WHAT THE TASK ASKS: From the listing below, copy only the lines running from the line that contains "Task: Navigate to Phone category" to the line that contains "The width and", both included.

··· SOURCE RECORDS

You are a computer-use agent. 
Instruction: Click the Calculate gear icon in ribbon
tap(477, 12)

······
··· SOURCE RECORDS

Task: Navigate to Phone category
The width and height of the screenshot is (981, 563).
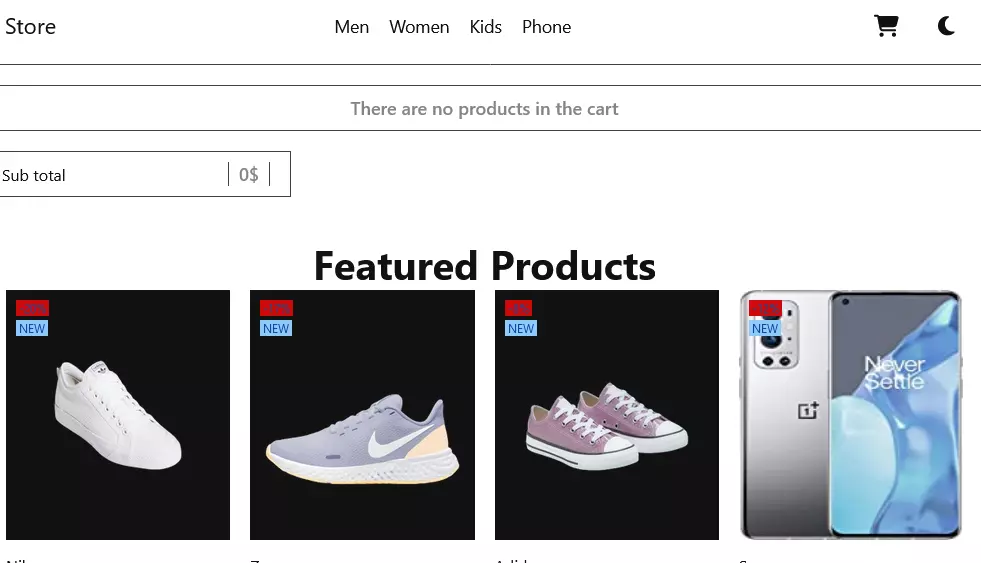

······

YOUR SOLUTION:
Task: Navigate to Phone category
The width and height of the screenshot is (981, 563).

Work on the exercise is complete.